** MATERIAL PROVIDED **

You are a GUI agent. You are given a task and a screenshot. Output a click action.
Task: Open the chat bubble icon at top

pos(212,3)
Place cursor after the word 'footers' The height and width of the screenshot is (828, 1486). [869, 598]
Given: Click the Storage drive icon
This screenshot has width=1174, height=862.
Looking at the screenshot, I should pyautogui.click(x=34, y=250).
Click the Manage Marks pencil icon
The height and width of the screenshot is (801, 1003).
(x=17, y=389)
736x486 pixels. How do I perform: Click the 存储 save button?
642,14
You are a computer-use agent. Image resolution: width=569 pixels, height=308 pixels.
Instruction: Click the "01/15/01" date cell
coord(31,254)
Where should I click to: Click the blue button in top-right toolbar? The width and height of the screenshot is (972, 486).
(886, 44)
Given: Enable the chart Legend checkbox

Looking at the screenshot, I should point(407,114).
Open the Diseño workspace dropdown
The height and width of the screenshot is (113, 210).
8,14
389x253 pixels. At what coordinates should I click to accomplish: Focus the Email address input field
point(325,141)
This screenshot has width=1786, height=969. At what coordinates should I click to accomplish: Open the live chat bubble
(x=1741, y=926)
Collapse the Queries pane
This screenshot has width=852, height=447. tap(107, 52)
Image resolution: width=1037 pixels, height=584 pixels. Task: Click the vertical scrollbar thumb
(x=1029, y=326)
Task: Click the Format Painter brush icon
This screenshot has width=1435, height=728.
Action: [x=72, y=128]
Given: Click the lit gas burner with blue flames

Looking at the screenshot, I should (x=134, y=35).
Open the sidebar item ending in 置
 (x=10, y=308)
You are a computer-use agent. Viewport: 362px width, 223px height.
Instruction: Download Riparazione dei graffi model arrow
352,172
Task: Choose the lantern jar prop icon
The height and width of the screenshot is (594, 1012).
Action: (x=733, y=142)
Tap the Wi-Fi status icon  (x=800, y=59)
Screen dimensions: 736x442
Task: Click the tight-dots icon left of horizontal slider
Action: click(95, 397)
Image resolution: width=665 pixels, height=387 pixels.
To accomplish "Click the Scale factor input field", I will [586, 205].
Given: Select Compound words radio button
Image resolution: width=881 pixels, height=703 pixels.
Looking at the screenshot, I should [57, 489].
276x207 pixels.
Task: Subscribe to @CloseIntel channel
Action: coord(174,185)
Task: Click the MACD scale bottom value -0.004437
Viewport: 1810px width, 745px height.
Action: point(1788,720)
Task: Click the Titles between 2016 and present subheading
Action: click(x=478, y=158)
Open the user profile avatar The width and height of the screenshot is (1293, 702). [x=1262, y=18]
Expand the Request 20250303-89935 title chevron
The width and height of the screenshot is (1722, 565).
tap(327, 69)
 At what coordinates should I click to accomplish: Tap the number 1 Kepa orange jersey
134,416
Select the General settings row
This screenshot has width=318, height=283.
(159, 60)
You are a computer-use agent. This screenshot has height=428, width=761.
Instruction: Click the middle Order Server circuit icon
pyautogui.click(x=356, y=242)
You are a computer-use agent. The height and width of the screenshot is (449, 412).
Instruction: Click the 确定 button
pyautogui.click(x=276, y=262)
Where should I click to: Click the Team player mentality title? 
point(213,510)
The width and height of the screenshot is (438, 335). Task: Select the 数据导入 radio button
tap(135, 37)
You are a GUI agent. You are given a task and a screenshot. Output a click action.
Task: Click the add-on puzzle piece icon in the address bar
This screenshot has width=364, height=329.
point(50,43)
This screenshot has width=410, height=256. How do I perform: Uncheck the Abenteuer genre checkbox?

** EXERCISE GOAL **
Without changing anything, repeat every record above.

** ANSWER SECTION **
You are a GUI agent. You are given a task and a screenshot. Output a click action.
Task: Open the chat bubble icon at top

pos(212,3)
Place cursor after the word 'footers' The height and width of the screenshot is (828, 1486). [869, 598]
Given: Click the Storage drive icon
This screenshot has width=1174, height=862.
Looking at the screenshot, I should pyautogui.click(x=34, y=250).
Click the Manage Marks pencil icon
The height and width of the screenshot is (801, 1003).
(x=17, y=389)
736x486 pixels. How do I perform: Click the 存储 save button?
642,14
You are a computer-use agent. Image resolution: width=569 pixels, height=308 pixels.
Instruction: Click the "01/15/01" date cell
coord(31,254)
Where should I click to: Click the blue button in top-right toolbar? The width and height of the screenshot is (972, 486).
(886, 44)
Given: Enable the chart Legend checkbox

Looking at the screenshot, I should point(407,114).
Open the Diseño workspace dropdown
The height and width of the screenshot is (113, 210).
8,14
389x253 pixels. At what coordinates should I click to accomplish: Focus the Email address input field
point(325,141)
This screenshot has width=1786, height=969. At what coordinates should I click to accomplish: Open the live chat bubble
(x=1741, y=926)
Collapse the Queries pane
This screenshot has width=852, height=447. tap(107, 52)
Image resolution: width=1037 pixels, height=584 pixels. Task: Click the vertical scrollbar thumb
(x=1029, y=326)
Task: Click the Format Painter brush icon
This screenshot has width=1435, height=728.
Action: [x=72, y=128]
Given: Click the lit gas burner with blue flames

Looking at the screenshot, I should (x=134, y=35).
Open the sidebar item ending in 置
 (x=10, y=308)
You are a computer-use agent. Viewport: 362px width, 223px height.
Instruction: Download Riparazione dei graffi model arrow
352,172
Task: Choose the lantern jar prop icon
The height and width of the screenshot is (594, 1012).
Action: (x=733, y=142)
Tap the Wi-Fi status icon  (x=800, y=59)
Screen dimensions: 736x442
Task: Click the tight-dots icon left of horizontal slider
Action: click(95, 397)
Image resolution: width=665 pixels, height=387 pixels.
To accomplish "Click the Scale factor input field", I will [586, 205].
Given: Select Compound words radio button
Image resolution: width=881 pixels, height=703 pixels.
Looking at the screenshot, I should [57, 489].
276x207 pixels.
Task: Subscribe to @CloseIntel channel
Action: coord(174,185)
Task: Click the MACD scale bottom value -0.004437
Viewport: 1810px width, 745px height.
Action: point(1788,720)
Task: Click the Titles between 2016 and present subheading
Action: click(x=478, y=158)
Open the user profile avatar The width and height of the screenshot is (1293, 702). [x=1262, y=18]
Expand the Request 20250303-89935 title chevron
The width and height of the screenshot is (1722, 565).
tap(327, 69)
 At what coordinates should I click to accomplish: Tap the number 1 Kepa orange jersey
134,416
Select the General settings row
This screenshot has width=318, height=283.
(159, 60)
You are a computer-use agent. This screenshot has height=428, width=761.
Instruction: Click the middle Order Server circuit icon
pyautogui.click(x=356, y=242)
You are a computer-use agent. The height and width of the screenshot is (449, 412).
Instruction: Click the 确定 button
pyautogui.click(x=276, y=262)
Where should I click to: Click the Team player mentality title? 
point(213,510)
The width and height of the screenshot is (438, 335). Task: Select the 数据导入 radio button
tap(135, 37)
You are a GUI agent. You are given a task and a screenshot. Output a click action.
Task: Click the add-on puzzle piece icon in the address bar
This screenshot has width=364, height=329.
point(50,43)
This screenshot has width=410, height=256. How do I perform: Uncheck the Abenteuer genre checkbox?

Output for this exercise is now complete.